Am I screwed if both my GPUs are in the same IOMMU group? (Aorus X570 Master)

I sat the rest of the day tinkering with it, and luckily it turned out really well!

The biggest issue I had was that games were stuttering quite a bit, even though they had a high average FPS. This turned out to be because of the frequency governor on my CPU. By default it is set to “schedutil”, which apparently doesn’t respond at all to CPU activity inside the VM. I tested this by watching the CPU frequency while running prime95 inside the VM, and it wasn’t affected whatsoever. However when I ran stress -c 4 on the host, the frequency shot up to max.

Setting the “performance” governor on all my cores like this:

sudo cpupower frequency-set -g performance

Completely resolved the issue, and games now perform indistinguishably from the PC I took the GPU from :grin: Unfortunately that GPU was a GTX 1060 so it doesn’t really deliver the frame rates I want. For that reason I’ll probably keep dual booting to play games using the host Radeon RX 5700 XT card until the GTX 3080 Ti is released. (This whole endeavor has really been to prepare my PC for that.)

Another issue I had was forwarding my mouse and keyboard to the VM. I tried using the Evdev method (as described here), which worked pretty much flawlessly for desktop use, and it’s really handy to be able to pass the mouse and keyboard back and worth using a keyboard shortcut. However, as soon as I jumped ingame in Apex I noticed that any fast flicks of the mouse would be completely borked, and my crosshair would first go in the direction I was pulling the mouse, then it would jump partway back towards where it started. This is the kind of weird behavior I would expect if I was forwarding the mouse using something like Synergy.

I also had an issue with forwarding audio from the VM to PulseAudio (as described here). It worked flawlessly, the audio quality was perfect as far as I could tell and there was no stuttering or clackling, but unfortunately the delay was simply too high for games. I would estimate around 200ms delay compared to using the speakers on the monitor through HDMI directly. It’s possible this could be resolved with some configuration, I’ll probably look into that in the future.

For now, I’ve worked around both of the above issues by simply forwarding the USB devices directly to the VM (as described here). It turns out this is really simple and quite convenient. I run a script like this right after booting the VM:

#!/bin/bash

virsh attach-device wintendo /home/tomas/.VFIOinput/steelseries_siberia_1.xml
virsh attach-device wintendo /home/tomas/.VFIOinput/steelseries_siberia_2.xml
virsh attach-device wintendo /home/tomas/.VFIOinput/corsair_keyboard.xml
virsh attach-device wintendo /home/tomas/.VFIOinput/logitech_g900_mouse.xml

I have separate keyboards for gaming and working (writing code) so I can safely forward the gaming keyboard and the mouse to the VM without losing access to the host.
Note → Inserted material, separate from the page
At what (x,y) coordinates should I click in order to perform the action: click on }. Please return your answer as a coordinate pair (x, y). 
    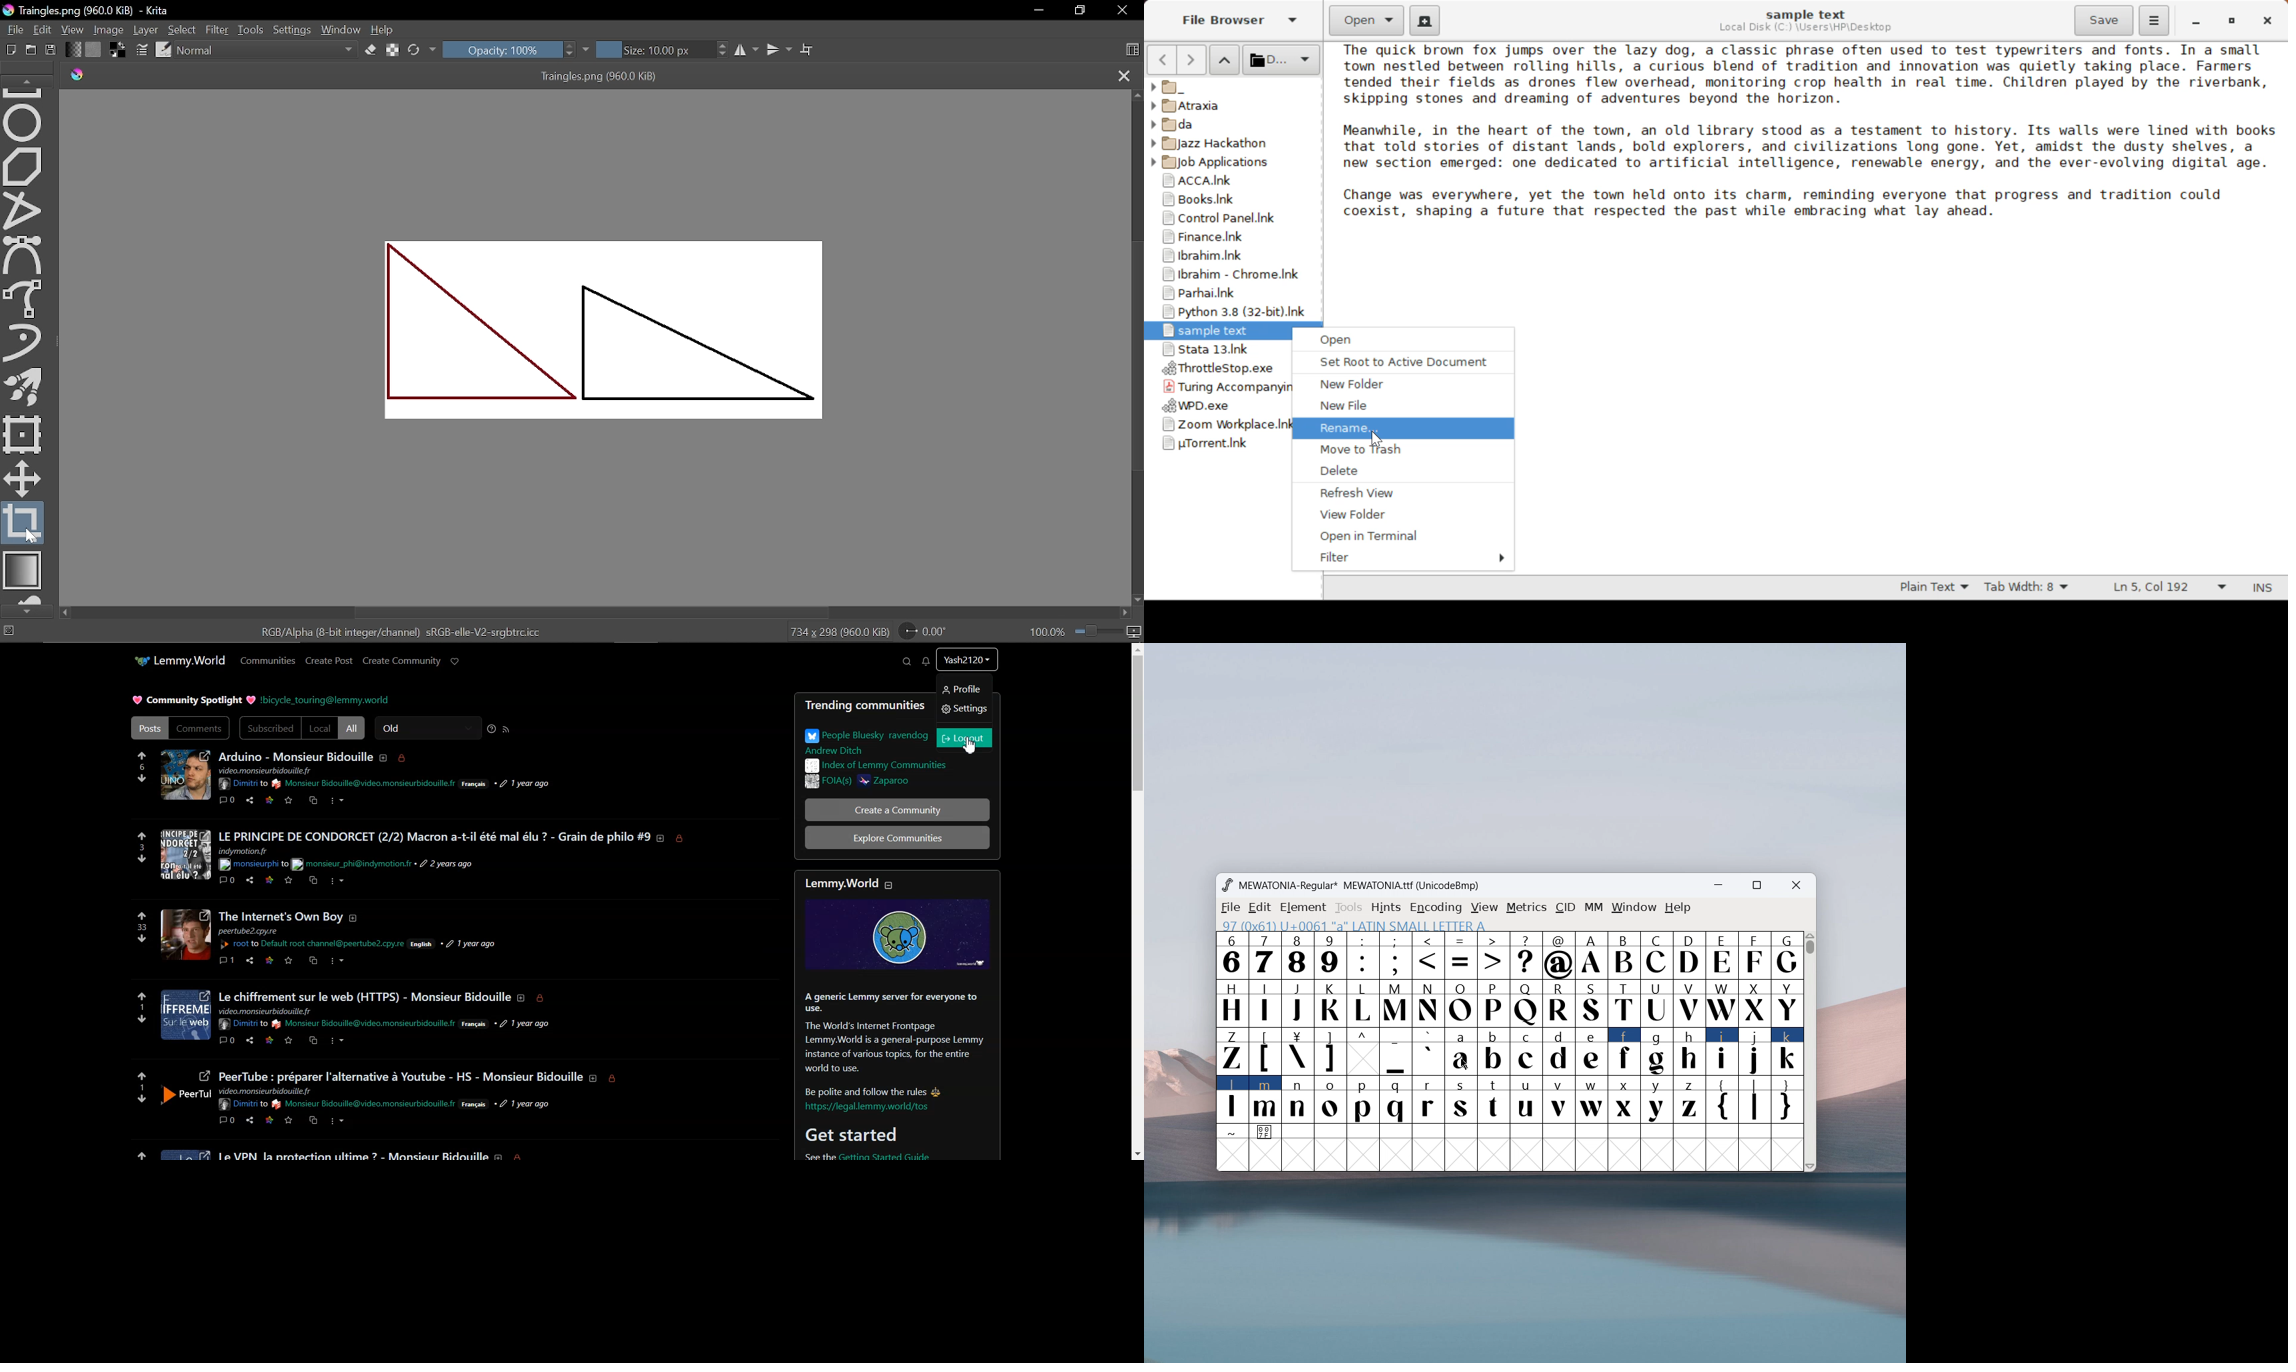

When I power off the VM, all the devices are automatically returned to the host.

I also tested out looking glass, which I was really exited about. I tried both the stable version and the bleeding edge version, but unfortunately the performance was nowhere near good enough for competitive games. The game’s frame rate was around 100 FPS, and the frame rate of the looking glass client was several hundred FPS, but the “UPS” counter in looking glass never managed to reach even 60 while I was ingame in Apex. (UPS is the number of frames captured and transferred to the host per second. The experience otherwise was extremely awesome and polished though. If I was playing an RTS game where frame rate wasn’t important I would definitely be using it rather than switching monitor outputs.

I plan on writing an “initiate game mode” script next weekend, which will:

  • Launch the wintendo VM
  • Forward the appropriate peripherals
  • Set the performance governor on the CPU cores I’ve pinned the VM on
  • Detach the gaming monitor from the host using xrandr so it can be dedicated to the VM (I have 2 monitors)

Then I’ll write a corresponding script that undoes all of the above and shuts down the VM. Hopefully this will all end up being more convenient than dual booting :grin:

I also want to find a performant way of binding a host directory to the client, so I can record video from the client directly to the host using OBS. Hopefully libvirtd already includes a way to do this that doesn’t involve installing software on both machines and using the network to sync. I haven’t even started looking into this though, I would appreciate any pointers.

The only other noteworthy thing I discovered that I can think of right now is that you can use logical volumes (LVM) as storage for VMs. This is what I’ve done for the Wintendo VM:

➜ sudo lvs
  LV                           VG   Attr       LSize    Pool Origin Data%  Meta%  Move Log Cpy%Sync Convert
  home                         main -wi-ao---- 1000.00g                                                    
  system                       main owi-aos---  100.00g                                                    
  system-snapshot-before-iommu main swi-a-s---  100.00g      system 1.38                                   
  wintendo                     main -wi-a-----  256.00g

Libvirt config:

<disk type="block" device="disk">
  <driver name="qemu" type="raw" cache="none" io="native"/>
  <source dev="/dev/main/wintendo"/>
  <target dev="sda" bus="sata"/>
  <address type="drive" controller="0" bus="0" target="0" unit="0"/>
</disk>

It’s currently attached to the VM as a SATA Disk, which I’ve read is suboptimal for performance, but it didn’t have a noticeable impact on my game loading times. I haven’t done any disk benchmarks inside the VM yet though.

The alternative is using a Virtio disk, which should be significantly faster, but according to this blog post it tends to break when running Windows update, so I’m in no hurry to switch away from the SATA approach.

I am currently using Virtio for the VM’s NIC though, which appears to be working perfectly.

I haven’t really used the VM for more than a couple of hours of gaming so far though, so the opinions I’ve expressed in this post could definitely change :slight_smile:

Edit: Played Apex in the VM for about 4 hours straight tonight, absolutely no issues! Turned my resolution down to 1280x1024 so this puny GPU can handle more than 100 fps :slightly_smiling_face: So far it’s indistinguishable from playing on bare metal.